Изменить размер шрифта - +
Можем смотаться туда хоть сейчас.

Явное предложение мировой, хотя и без особого воодушевления. Саймон преодолел удивление и отреагировал:

— Если в этом «феррари», то против такого предложения мне не устоять.

Гордящийся своей шикарной тачкой Джейсон пообещал Саймону продемонстрировать все её качества и направился в дом за ключами. Саймон обозначил мимикой удивлённое «ну и ну!» и последовал за ним. Я поглядел на Диану. Она сияла, гордая триумфом своей дипломатии.

А в это время китайские ракеты приблизились к Барьеру, пересекли его, направляясь к целям. Странно. Они летят над чёрной холодной Землёй, управляются лишь внутренними системами наведения, и устремлены они к артефактам неизвестного происхождения и назначения, парящим в сотнях миль над полюсами Земли.

Драма без зрителей с внезапной развязкой.

 

Просвещённые умы после взрывов боеголовок китайских ракет объединились во мнении, что это грубое вмешательство никак не сказалось на разделении шкал времени. Однако оно сказалось — причём существенно — на фильтрующих свойствах Барьера. Не говоря уже о человеческом восприятии «Спина».

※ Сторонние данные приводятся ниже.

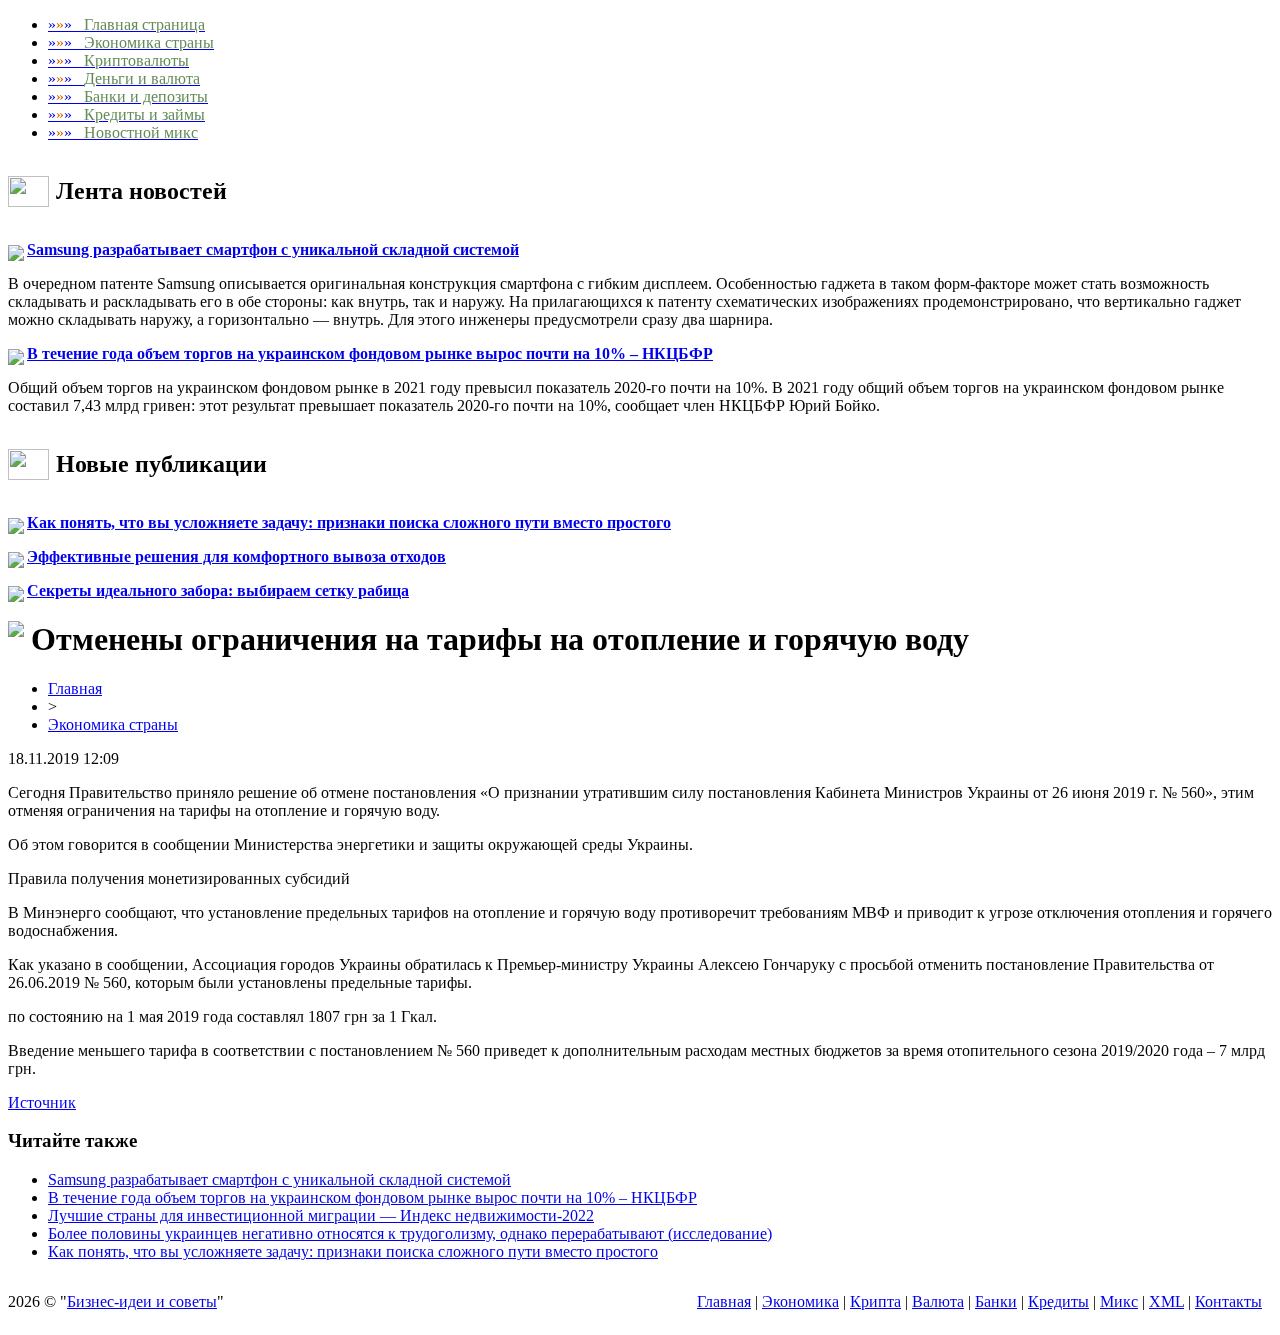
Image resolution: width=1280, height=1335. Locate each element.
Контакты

Как ранее отмечал Джейсон, временной градиент означал, что, не сооруди гипотетики вокруг нашей планеты надёжный щит, всё живое было бы сметено с её поверхности интенсивным потоком радиации синего смещения. Более чем трёхлетняя доза облучения каждую секунду! Окружающий Землю пузырь не только ограждал планету от смертельного влияния извне, но и регулировал её собственную тепло- и светоотдачу во Вселенную. Вероятно, по этой причине погода оставалась по большей части этакой… приятно усреднённой.

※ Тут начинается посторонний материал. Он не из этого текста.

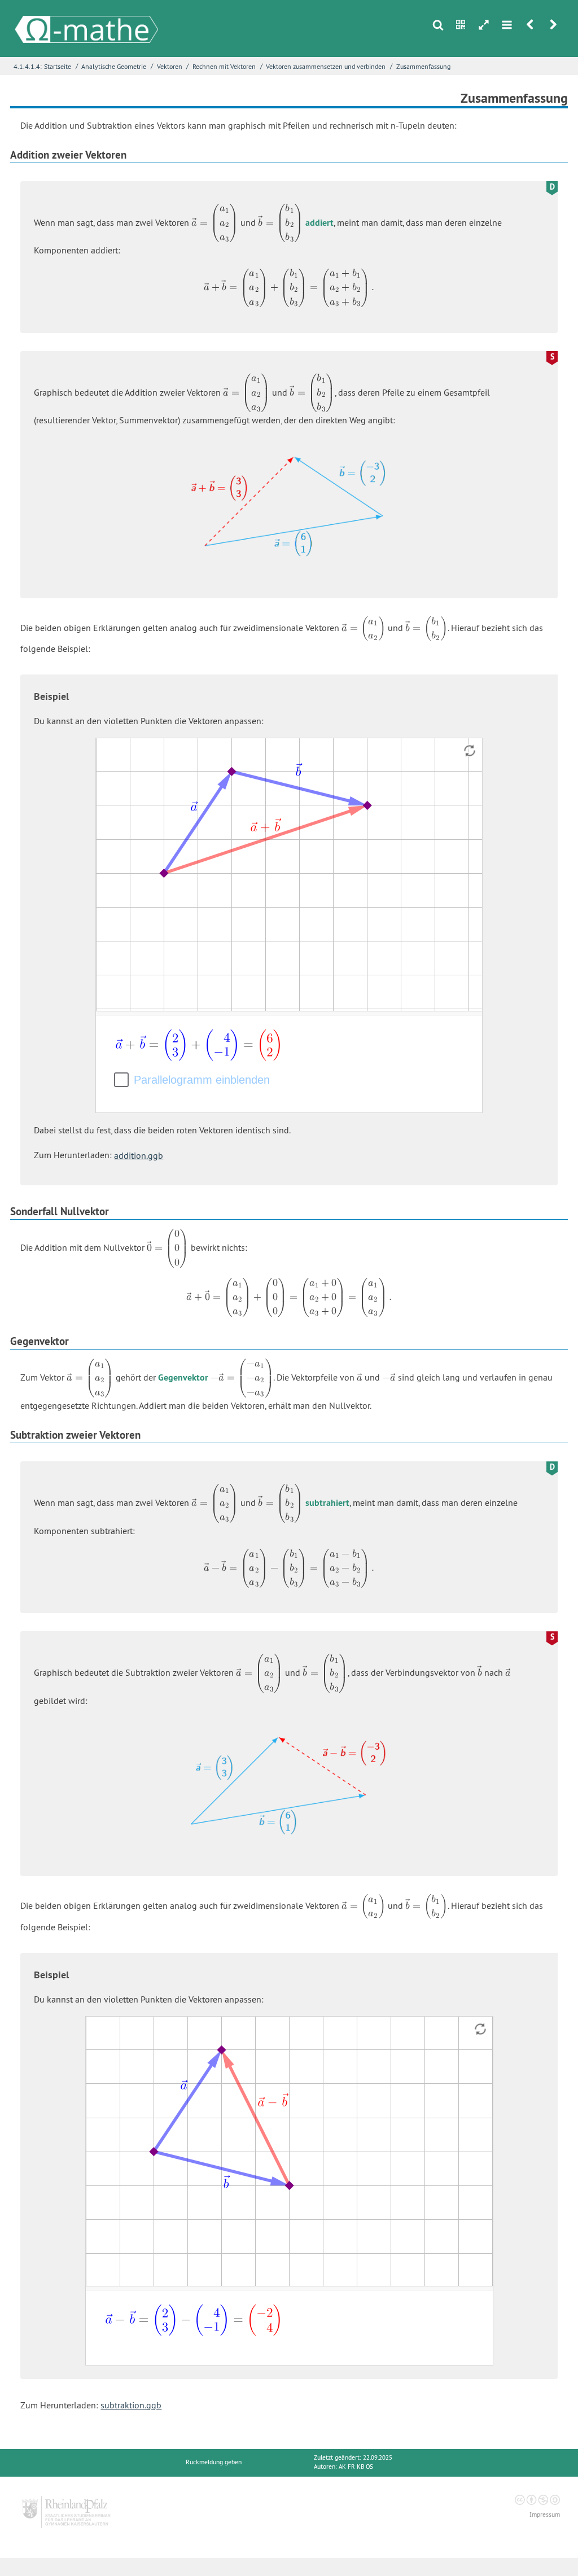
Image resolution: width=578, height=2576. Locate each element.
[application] (289, 874)
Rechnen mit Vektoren (224, 66)
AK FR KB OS (356, 2466)
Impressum (544, 2514)
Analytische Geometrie (113, 66)
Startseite (57, 66)
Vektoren (169, 66)
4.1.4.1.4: (28, 66)
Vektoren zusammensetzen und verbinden (326, 66)
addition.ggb (138, 1154)
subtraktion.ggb (130, 2405)
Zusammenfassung (423, 66)
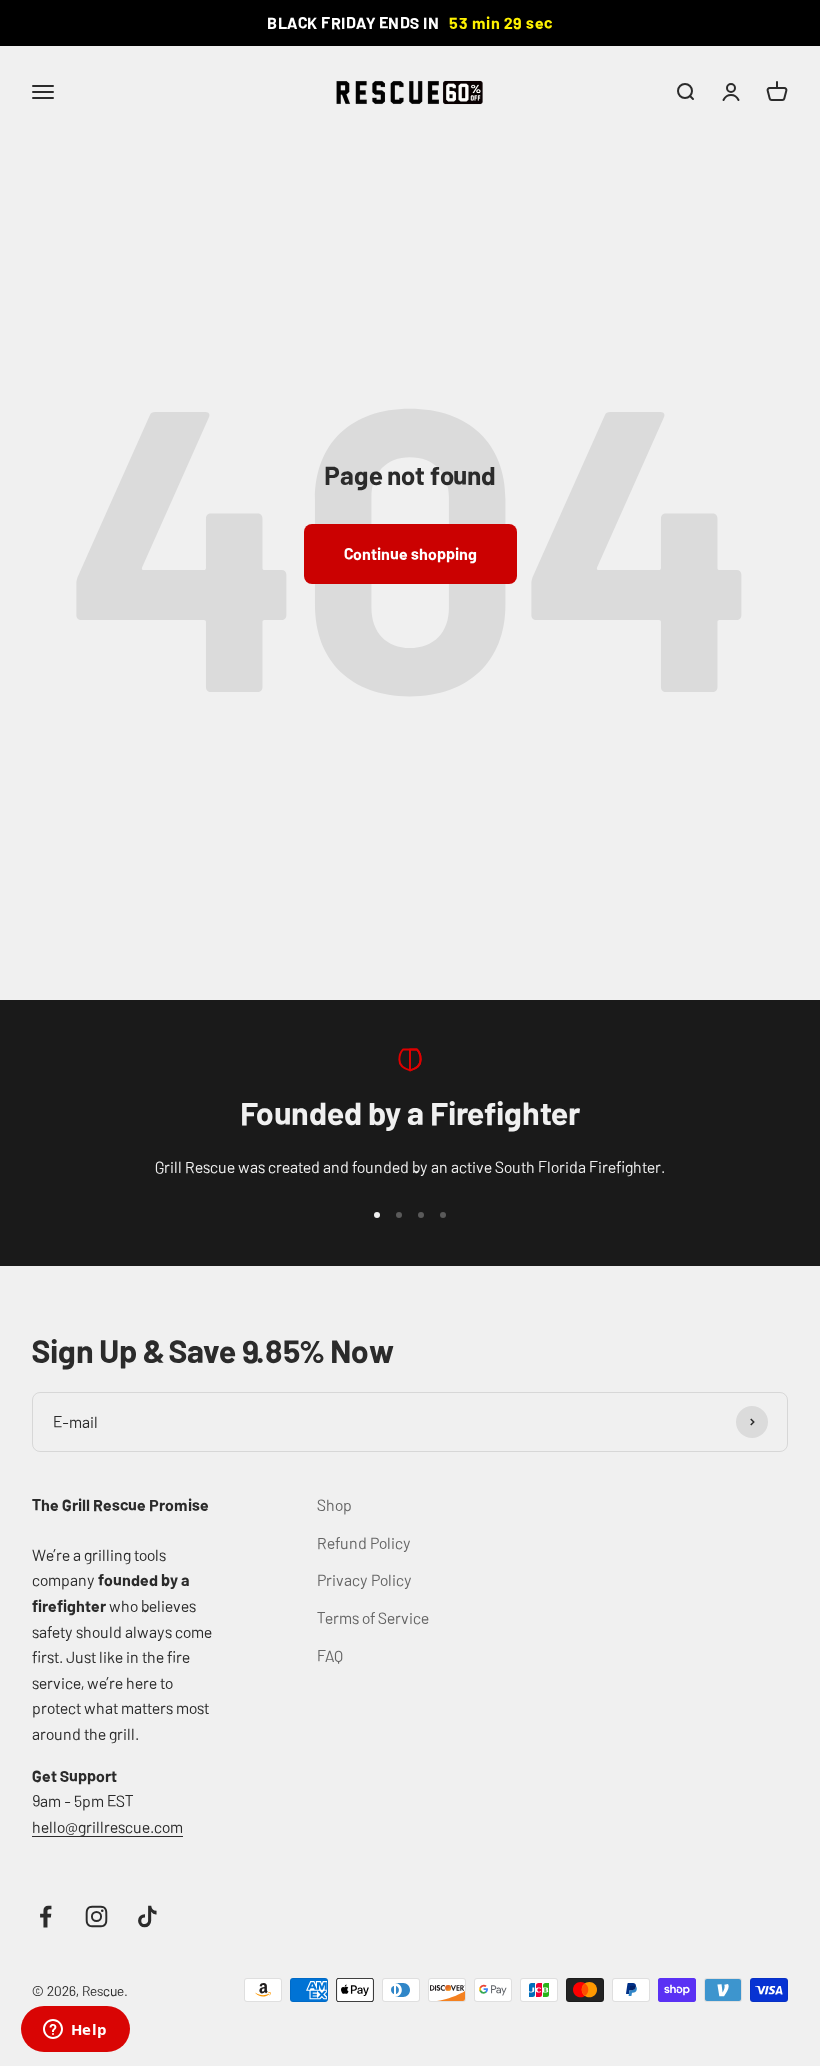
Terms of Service (373, 1617)
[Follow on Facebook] (45, 1916)
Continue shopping (410, 553)
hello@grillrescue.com (107, 1826)
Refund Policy (364, 1542)
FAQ (330, 1655)
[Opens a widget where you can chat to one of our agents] (75, 2031)
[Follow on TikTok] (147, 1916)
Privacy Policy (364, 1579)
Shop (334, 1504)
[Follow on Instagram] (96, 1916)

Во всяком случае, небо над Беркширом, когда китайские ракеты долетели до своих целей, в 19:55 Восточного пояса, было яснее уотерфордского хрусталя.

 

Я был с Дианой в доме, когда зазвонил домашний телефон.

Заметили ли мы хоть что-нибудь до звонка Джейсона? Изменение солнечного света, игру светотени от облаков? Нет, совершенно ничего. Всё моё внимание сосредоточилось на Диане. Мы тянули что-то охлаждённое и болтали о пустяках. О прочитанных книгах, о фильмах. Разговор втягивал, бодрил и убаюкивал, гипнотизировал не содержанием, а ритмом, каденциями, как обычно бывало, когда мы разговаривали без помех, один на один. Любая беседа друзей или любовников даже на самые банальные темы протекает в своём особом ритме, со скрытыми течениями. То, что мы говорили, не имело особого значения, больше значил скрытый подтекст, глубокий и иногда предательский.

И очень скоро в мелодию общения вплелись нотки флирта, как будто Саймон Таунсенд и восемь лет ничего не значили. Сначала шутки ради, затем… Я сказал ей, что мне её не хватало. Она ответила:

— Бывало, мне так хотелось с тобой поговорить… Мне нужно было с тобой поговорить. Но я не знала твоего номера или воображала, что ты занят.

— Номер ты могла бы найти. И я не был занят.

— Да, конечно… Скорее, это была моральная трусость.

— Я такой страшный?

— Не ты. Наша ситуация. Мне казалось, что я должна перед тобой извиниться. И не знала, как это сделать, как к этому подступиться. — Она печально улыбнулась. — И, кажется, по-прежнему не знаю.

— Тебе не в чем передо мной извиняться.

— Спасибо за то, что ты так считаешь, но я с тобой не соглашусь. Мы больше не дети. Мы можем оглянуться и проанализировать прошлое. Мы были близки друг другу настолько, насколько можно быть близкими, не соприкасаясь. Но этого мы не могли. Не могли даже говорить об этом. Эта тема была табу.

— С ночи, когда исчезли звёзды, — пробормотал я, еле ворочая пересохшим от волнения языком.

Лицо Дианы исказила гримаса:

— Та ночь… Та ночь… Знаешь, что я помню о той ночи? Бинокль Джейсона.